START Dataset excerpts

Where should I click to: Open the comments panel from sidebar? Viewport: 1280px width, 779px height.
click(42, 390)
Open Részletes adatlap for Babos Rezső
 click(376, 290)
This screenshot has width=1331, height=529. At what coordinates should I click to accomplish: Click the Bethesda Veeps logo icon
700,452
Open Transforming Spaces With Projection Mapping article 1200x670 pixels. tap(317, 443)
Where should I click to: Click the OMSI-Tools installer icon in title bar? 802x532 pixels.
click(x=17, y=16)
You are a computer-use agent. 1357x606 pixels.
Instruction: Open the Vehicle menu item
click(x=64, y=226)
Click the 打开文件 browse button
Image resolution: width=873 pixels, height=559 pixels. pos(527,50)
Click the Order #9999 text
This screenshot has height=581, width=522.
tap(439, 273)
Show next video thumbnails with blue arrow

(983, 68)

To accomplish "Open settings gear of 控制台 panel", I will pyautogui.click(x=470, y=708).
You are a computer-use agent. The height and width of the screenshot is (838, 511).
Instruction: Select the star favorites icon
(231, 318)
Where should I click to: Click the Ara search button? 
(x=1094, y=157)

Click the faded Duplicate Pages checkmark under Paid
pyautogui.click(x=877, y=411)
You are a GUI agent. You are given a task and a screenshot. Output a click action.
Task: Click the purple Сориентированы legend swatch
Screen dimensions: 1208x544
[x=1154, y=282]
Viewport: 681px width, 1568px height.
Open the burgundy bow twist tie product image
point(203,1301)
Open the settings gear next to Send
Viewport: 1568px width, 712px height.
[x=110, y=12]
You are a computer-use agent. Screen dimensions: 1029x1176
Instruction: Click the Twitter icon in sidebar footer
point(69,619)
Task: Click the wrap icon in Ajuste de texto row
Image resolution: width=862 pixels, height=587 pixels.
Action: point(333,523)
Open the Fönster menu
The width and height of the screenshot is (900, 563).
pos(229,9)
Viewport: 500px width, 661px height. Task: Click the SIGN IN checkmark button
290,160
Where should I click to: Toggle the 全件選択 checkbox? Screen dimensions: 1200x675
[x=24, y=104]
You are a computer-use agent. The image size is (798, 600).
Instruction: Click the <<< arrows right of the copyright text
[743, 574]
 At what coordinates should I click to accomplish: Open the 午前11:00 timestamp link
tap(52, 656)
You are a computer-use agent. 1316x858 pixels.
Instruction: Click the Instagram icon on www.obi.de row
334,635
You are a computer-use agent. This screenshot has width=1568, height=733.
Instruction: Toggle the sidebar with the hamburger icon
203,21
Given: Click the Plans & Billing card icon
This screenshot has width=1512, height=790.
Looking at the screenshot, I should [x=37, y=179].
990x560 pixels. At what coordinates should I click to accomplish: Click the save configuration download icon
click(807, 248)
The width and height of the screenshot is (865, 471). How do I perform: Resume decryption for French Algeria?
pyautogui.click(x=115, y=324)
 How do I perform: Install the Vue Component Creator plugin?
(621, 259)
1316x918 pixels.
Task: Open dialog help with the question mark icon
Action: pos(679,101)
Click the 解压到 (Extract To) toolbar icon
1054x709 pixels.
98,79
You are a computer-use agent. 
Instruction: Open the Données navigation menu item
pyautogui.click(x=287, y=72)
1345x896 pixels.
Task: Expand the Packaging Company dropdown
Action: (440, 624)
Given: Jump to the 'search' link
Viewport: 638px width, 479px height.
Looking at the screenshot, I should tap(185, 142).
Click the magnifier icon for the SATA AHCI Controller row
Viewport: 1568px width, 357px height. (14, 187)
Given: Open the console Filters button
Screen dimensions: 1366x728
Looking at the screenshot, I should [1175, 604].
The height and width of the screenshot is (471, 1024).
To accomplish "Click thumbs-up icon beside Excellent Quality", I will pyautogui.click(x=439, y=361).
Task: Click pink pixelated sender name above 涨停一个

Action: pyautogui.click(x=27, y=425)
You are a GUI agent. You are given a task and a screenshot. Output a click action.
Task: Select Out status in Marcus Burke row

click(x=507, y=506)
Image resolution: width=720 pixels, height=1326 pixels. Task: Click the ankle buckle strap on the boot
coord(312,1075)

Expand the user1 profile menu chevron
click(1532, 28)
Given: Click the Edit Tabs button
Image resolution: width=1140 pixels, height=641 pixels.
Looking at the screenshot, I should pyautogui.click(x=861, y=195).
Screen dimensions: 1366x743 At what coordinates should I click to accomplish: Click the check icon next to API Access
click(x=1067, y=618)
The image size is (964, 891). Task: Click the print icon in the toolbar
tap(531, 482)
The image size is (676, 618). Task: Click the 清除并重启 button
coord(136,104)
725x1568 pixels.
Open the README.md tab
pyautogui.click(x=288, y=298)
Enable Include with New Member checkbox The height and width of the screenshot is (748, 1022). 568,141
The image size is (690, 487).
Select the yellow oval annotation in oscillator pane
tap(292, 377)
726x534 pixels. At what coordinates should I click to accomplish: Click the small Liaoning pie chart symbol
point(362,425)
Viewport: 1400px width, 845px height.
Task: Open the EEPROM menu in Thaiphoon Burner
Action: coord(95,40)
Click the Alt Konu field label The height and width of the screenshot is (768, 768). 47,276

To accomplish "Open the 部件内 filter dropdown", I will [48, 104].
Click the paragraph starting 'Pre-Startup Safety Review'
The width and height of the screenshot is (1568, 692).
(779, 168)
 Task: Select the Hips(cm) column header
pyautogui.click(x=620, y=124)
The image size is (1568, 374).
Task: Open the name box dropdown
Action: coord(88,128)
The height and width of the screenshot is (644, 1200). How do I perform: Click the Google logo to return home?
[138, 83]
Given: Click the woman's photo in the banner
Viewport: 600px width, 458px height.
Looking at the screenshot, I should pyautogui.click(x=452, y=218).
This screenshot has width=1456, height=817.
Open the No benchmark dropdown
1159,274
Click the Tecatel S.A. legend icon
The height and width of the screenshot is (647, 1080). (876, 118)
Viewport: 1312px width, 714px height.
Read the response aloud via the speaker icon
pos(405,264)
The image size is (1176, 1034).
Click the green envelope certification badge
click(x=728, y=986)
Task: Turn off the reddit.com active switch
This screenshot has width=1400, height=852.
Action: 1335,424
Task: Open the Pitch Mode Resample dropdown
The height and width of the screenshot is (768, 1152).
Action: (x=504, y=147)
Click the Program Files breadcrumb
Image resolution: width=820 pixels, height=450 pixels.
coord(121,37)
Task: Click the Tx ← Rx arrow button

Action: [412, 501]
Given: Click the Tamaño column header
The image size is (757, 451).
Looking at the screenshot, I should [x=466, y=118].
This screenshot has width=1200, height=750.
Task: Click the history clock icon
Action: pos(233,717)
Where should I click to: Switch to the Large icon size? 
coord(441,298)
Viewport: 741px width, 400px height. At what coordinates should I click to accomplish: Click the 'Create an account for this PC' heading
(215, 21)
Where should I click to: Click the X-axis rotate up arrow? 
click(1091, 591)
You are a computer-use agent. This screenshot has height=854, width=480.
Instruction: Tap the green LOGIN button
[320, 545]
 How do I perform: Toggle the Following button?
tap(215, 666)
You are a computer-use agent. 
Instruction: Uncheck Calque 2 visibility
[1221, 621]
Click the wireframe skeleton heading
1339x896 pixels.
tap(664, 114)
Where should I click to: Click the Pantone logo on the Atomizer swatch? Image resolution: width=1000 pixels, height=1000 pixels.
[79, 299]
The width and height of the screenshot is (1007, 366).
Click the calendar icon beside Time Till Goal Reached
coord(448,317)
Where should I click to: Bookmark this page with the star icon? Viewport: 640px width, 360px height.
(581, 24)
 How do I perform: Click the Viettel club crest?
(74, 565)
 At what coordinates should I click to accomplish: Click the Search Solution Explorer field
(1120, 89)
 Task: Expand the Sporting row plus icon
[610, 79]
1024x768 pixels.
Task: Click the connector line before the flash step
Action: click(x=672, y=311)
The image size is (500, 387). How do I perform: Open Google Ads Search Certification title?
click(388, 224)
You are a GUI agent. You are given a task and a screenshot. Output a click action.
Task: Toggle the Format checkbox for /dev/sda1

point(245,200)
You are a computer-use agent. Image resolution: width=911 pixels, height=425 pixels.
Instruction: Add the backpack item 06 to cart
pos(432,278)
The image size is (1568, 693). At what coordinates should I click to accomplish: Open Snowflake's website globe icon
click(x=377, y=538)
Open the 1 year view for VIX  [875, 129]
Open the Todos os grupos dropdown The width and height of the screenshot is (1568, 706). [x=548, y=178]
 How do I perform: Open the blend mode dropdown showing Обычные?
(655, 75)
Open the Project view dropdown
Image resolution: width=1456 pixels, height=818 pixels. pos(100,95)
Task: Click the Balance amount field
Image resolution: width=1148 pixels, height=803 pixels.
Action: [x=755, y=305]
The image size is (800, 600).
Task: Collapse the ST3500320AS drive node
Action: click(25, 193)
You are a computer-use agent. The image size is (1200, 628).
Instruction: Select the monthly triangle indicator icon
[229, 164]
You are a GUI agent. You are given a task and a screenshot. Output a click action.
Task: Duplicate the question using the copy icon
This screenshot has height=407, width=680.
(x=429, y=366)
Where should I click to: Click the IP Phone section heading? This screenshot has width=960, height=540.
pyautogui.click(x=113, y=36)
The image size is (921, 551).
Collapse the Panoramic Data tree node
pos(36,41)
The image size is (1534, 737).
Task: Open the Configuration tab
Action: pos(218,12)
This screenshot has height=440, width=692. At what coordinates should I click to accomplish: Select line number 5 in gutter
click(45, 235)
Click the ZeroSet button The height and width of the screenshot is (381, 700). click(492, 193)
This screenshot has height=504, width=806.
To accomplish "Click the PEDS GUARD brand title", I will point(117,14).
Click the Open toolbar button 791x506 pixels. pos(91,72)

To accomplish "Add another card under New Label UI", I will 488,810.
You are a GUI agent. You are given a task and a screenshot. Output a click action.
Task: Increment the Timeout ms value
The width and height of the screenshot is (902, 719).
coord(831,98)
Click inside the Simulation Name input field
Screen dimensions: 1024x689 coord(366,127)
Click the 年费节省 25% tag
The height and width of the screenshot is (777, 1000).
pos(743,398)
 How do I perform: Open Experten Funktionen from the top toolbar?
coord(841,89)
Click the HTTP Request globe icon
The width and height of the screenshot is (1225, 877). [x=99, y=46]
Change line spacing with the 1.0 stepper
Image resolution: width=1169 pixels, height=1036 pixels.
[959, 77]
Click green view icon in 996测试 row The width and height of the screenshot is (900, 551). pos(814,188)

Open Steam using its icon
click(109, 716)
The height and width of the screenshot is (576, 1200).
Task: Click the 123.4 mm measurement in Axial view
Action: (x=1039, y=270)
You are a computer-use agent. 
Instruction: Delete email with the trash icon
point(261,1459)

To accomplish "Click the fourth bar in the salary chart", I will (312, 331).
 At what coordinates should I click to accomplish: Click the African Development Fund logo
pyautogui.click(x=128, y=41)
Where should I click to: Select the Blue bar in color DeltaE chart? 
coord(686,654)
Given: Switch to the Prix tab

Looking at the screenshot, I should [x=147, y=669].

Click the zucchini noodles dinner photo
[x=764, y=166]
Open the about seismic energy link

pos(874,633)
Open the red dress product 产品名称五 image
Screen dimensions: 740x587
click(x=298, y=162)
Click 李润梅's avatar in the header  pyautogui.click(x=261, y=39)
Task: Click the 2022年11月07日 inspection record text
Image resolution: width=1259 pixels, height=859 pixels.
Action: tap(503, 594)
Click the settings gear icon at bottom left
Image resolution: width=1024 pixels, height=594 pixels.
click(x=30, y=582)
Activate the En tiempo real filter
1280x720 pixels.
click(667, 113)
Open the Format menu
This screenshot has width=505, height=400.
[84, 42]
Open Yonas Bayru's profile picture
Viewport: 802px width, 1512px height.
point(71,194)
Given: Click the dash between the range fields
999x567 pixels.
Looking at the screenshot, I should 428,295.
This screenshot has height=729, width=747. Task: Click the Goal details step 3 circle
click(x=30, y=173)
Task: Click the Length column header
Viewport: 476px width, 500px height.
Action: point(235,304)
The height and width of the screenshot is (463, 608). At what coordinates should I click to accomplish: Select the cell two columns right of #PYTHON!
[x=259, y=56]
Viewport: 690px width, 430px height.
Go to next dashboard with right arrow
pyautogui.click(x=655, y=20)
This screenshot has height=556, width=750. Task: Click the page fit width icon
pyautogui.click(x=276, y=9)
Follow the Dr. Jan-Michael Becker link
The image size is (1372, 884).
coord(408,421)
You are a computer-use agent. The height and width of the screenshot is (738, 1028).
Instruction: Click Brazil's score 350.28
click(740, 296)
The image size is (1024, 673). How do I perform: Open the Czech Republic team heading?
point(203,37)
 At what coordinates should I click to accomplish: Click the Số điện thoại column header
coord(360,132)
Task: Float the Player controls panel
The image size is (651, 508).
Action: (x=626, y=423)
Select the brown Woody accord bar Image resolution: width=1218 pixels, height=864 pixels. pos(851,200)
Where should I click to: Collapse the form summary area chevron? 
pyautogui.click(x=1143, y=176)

END Dataset excerpts

*Your objective*: Could you retype exactly the lines from the one containing "The height and width of the screenshot is (463, 608)." through the final line of the data above, and no others?

*Answer space*:
The height and width of the screenshot is (463, 608). At what coordinates should I click to accomplish: Select the cell two columns right of #PYTHON!
[x=259, y=56]
Viewport: 690px width, 430px height.
Go to next dashboard with right arrow
pyautogui.click(x=655, y=20)
This screenshot has height=556, width=750. Task: Click the page fit width icon
pyautogui.click(x=276, y=9)
Follow the Dr. Jan-Michael Becker link
The image size is (1372, 884).
coord(408,421)
You are a computer-use agent. The height and width of the screenshot is (738, 1028).
Instruction: Click Brazil's score 350.28
click(740, 296)
The image size is (1024, 673). How do I perform: Open the Czech Republic team heading?
point(203,37)
 At what coordinates should I click to accomplish: Click the Số điện thoại column header
coord(360,132)
Task: Float the Player controls panel
The image size is (651, 508).
Action: (x=626, y=423)
Select the brown Woody accord bar Image resolution: width=1218 pixels, height=864 pixels. pos(851,200)
Where should I click to: Collapse the form summary area chevron? 
pyautogui.click(x=1143, y=176)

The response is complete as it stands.